専門は地球化学。高校生の時にレアアース危機や東日本大震災が発生し、資源や環境に関わりたいと考えていたところ、粘土鉱物がどちらにも重要であることを知り、興味を持った。大学で行ってきた実験と原子力機構で着手した分子シミュレーションを組み合わせることで、粘土鉱物の新たな一面を発見したいと考えている。

農業や宇宙分野にも貢献

日本原子力研究開発機構では、土の中の重要鉱物である粘土鉱物に吸着した金属イオンの構造を分子レベルで解明。金属イオンが大きいほど粘土鉱物に吸着しやすい傾向を見いだした。本成果は、さまざまな社会課題の解決に寄与する。
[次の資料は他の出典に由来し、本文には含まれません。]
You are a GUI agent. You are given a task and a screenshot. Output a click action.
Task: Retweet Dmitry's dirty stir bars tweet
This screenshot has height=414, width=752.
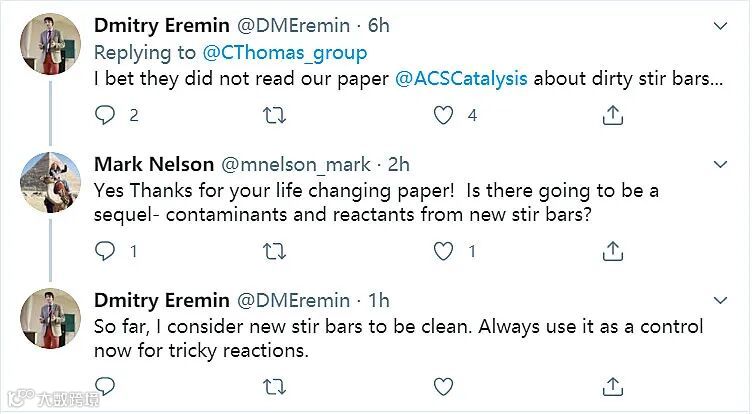click(272, 115)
粘土鉱物は土の中に多く存在する鉱物だ。人類は植物の育成や土器の作製など、太古から粘土鉱物を「土」として活用してきた。現代でも、環境、資源、農業、宇宙など、さまざまな分野に顔を出す。例えば、産業に必要不可欠な資源であるレアアース(希土類)や、原発事故で放出された放射性セシウムは、イオンとして粘土鉱物に吸着する。

外圏/内圏錯体

近年、粘土鉱物に吸着したイオンは、水分子に囲まれて脱離しやすい「外圏錯体」と、水分子に囲まれておらず強く吸着する「内圏錯体」の2種類を形成することが分かってきた。例えばセシウムは、内圏錯体を形成し粘土鉱物に強く吸着するため、取り出すことが難しい。このため、他のイオンについても外圏/内圏錯体のどちらを形成するかを明らかにすることが重要だが、その決定要因は未解明であった。

系統的な調査

その解明のカギとなったのは「系統的な調査」と「ラジウム」だ。まず原子力機構では10個以上の元素を対象に分子レベルの実験を系統的に実施。すると、イオンの大きさが大きいほど内圏錯体を形成しやすいことが分かった。
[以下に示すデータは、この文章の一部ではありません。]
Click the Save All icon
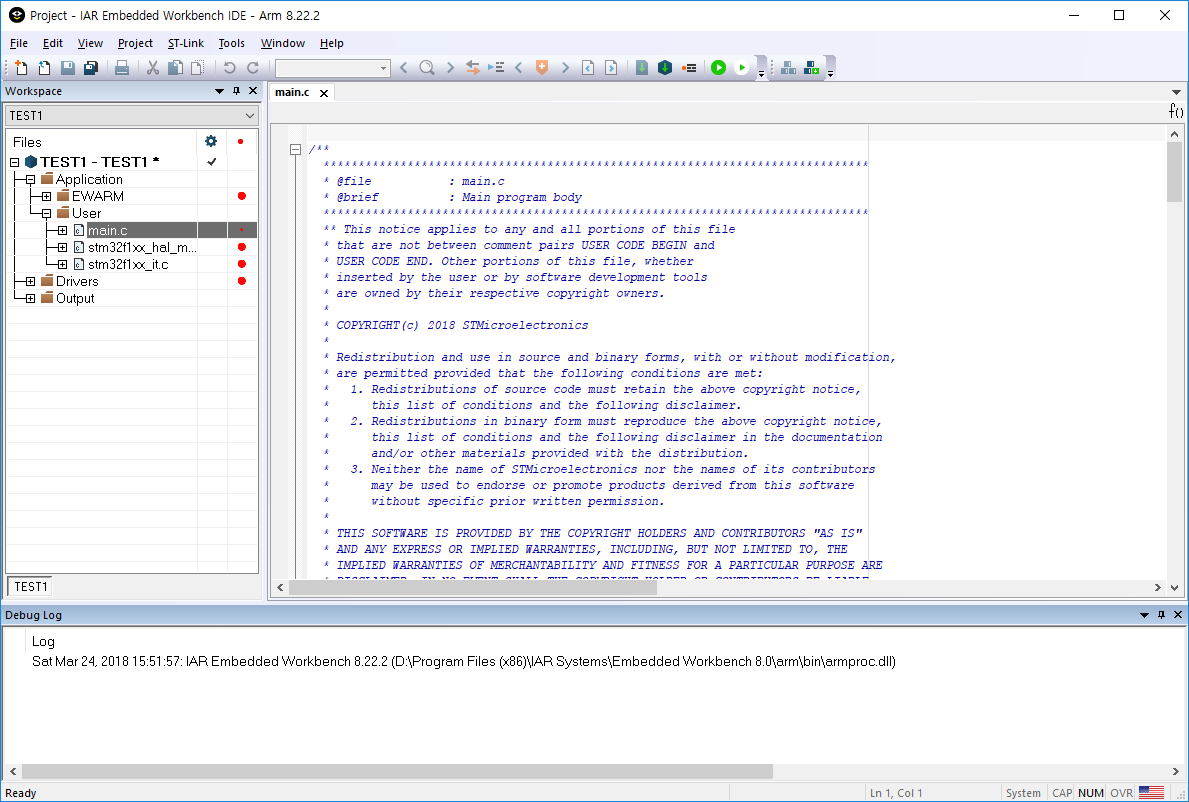1189x802 pixels. (x=91, y=67)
また、スーパーコンピューターを用いた分子シミュレーションを行った結果、「イオンの大きさ(粘土鉱物の隙間へのはまり具合)」と「イオンの水への溶けにくさ」が重要であることが分かり、実験の傾向を計算によって説明することができた。

ラジウムに着目

さらに私たちは、放射性元素のラジウムに着目。環境中の土壌試料を実際に分析し、実験とシミュレーションから予想した通りにラジウムが移行していることを確認した。取り扱いが難しく未解明な点が多いラジウムだが、今回分子レベルのラジウム実験を世界で初めて成功させ、一部の粘土鉱物に強く吸着することを明らかにした。

本成果は、環境中の土壌の理解に役立つことを示すだけではない。放射性廃棄物の安全な保管や環境汚染の防止、農業の効率化、火星や小惑星「リュウグウ」の環境推定など、さまざまな分野における重要な社会課題の解決へ貢献が期待される。